The prisoners who spent year after year in these cells used whatever means they could to pass the time. They used the cardboard squares of meal covers as writing ledgers for diaries, English and math lessons. They covered their walls in pictures — ripped out of magazines or newspapers or drawn by the prisoners themselves. And they constructed notebooks out of old juice boxes; barbell weights out of sand-filled water bottles; and clothes hangers out of bits of plastic and shreds of their uniforms. In one cell, prisoners had fashioned a cloth ladder stretching up above the sink to a small, high window. Thick iron bars covered the window — but the ladder had never been meant for escape, says Saad Ahmed Shoumi, one of the death row inmates who had lived there: "It was just to see the light."

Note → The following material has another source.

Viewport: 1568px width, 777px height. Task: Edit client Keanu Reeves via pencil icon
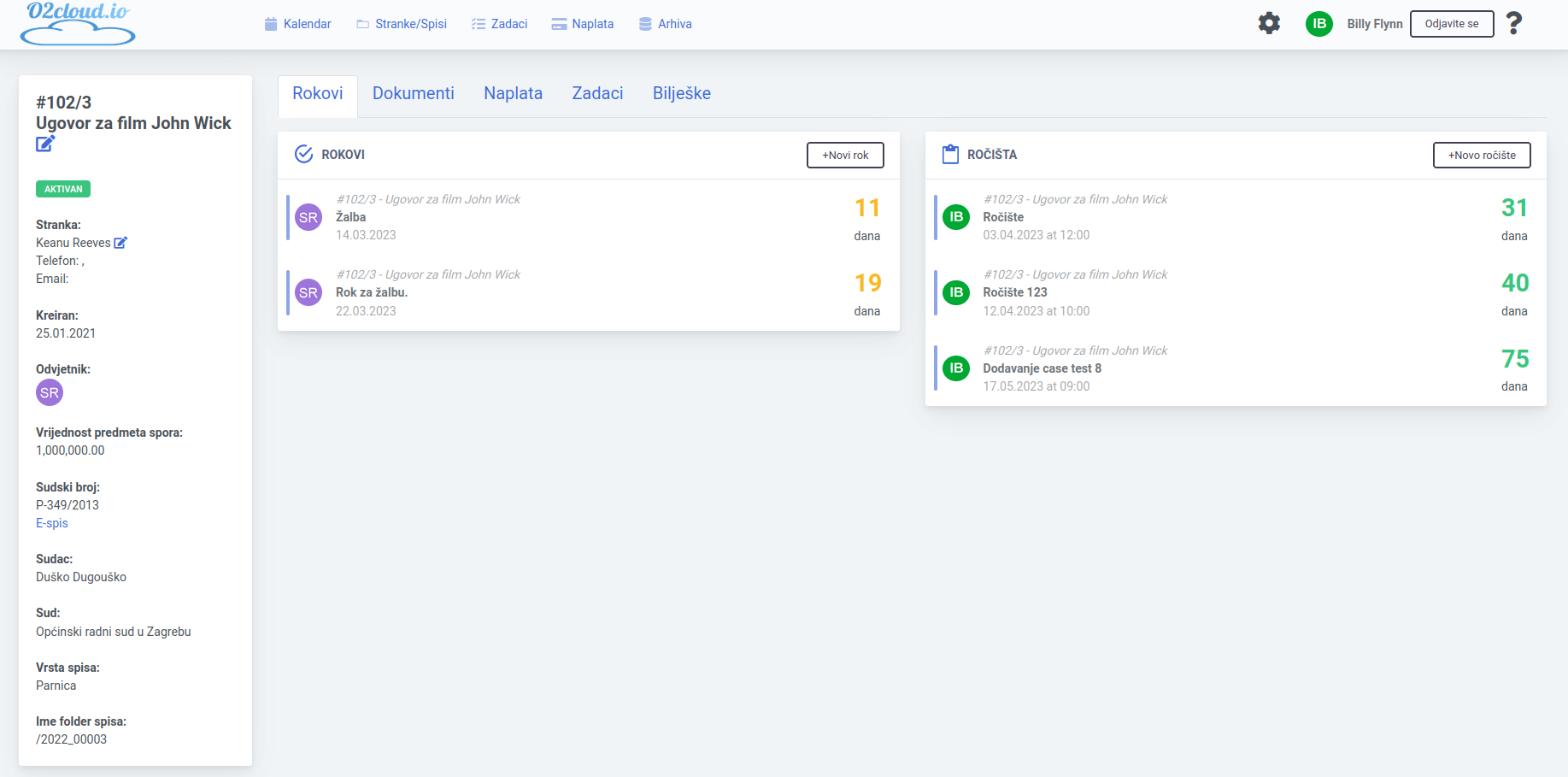pyautogui.click(x=120, y=243)
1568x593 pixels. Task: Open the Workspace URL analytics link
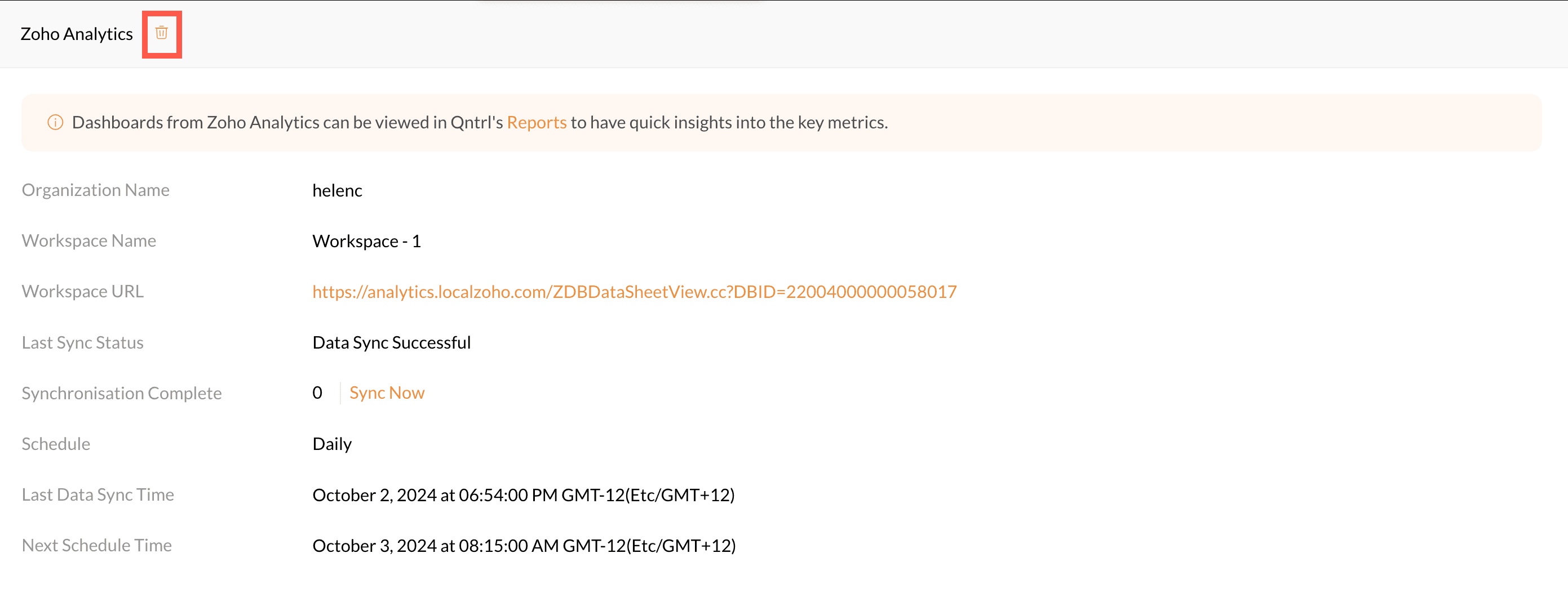click(634, 292)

Other visitors say they're now searching the prison complex for underground cells, and hidden prisoners who have yet to be freed. There are still some iron doors that have been welded shut, which the rebels have been unable to open. And some of those who are believed to have disappeared into Abu Slim months ago are still missing, rights groups say. On Friday, some rebels spoke of the need bring in bulldozers to search for the mass graves that they fear are hidden just beneath the concrete surface of the prison yards. "We are coming to see if there are people underground because there are no police around who were guarding this place, and no floor plan for the prison," said one resident of the Abu Slim neighborhood. He didn't give his name for fear that Gaddafi's regime could still seek retribution against its critics.

And indeed, even in its emptiness, Abu Slim's story is far from over. Investigations by the rebels' National Transitional Council, rights organizations, curious locals will take time. There are hundreds of thousands of document, IDs, and prisoner pictures strewn across the complex. Pools of dried blood coating the prison hospital's floors will need to be analyzed. And already, some of the visitors are leaving with stacks of documents to satisfy their own curiosity and desire for mementos, depleting the record of what happened here.

But the opening of Libya's largest prison is a major milestone and one to be celebrated, rebels say. "We hope we won't need Abu Slim in the future," says the local resident. "But as you know, there is no place in the world without prisons." Rather, he envisions a different sort of future for Libyan justice, once Gaddafi has been arrested and Libyans can feel free to choose their own government. "Prisons should be for normal criminals," he says. "Not political prisoners or media or people who have opinions."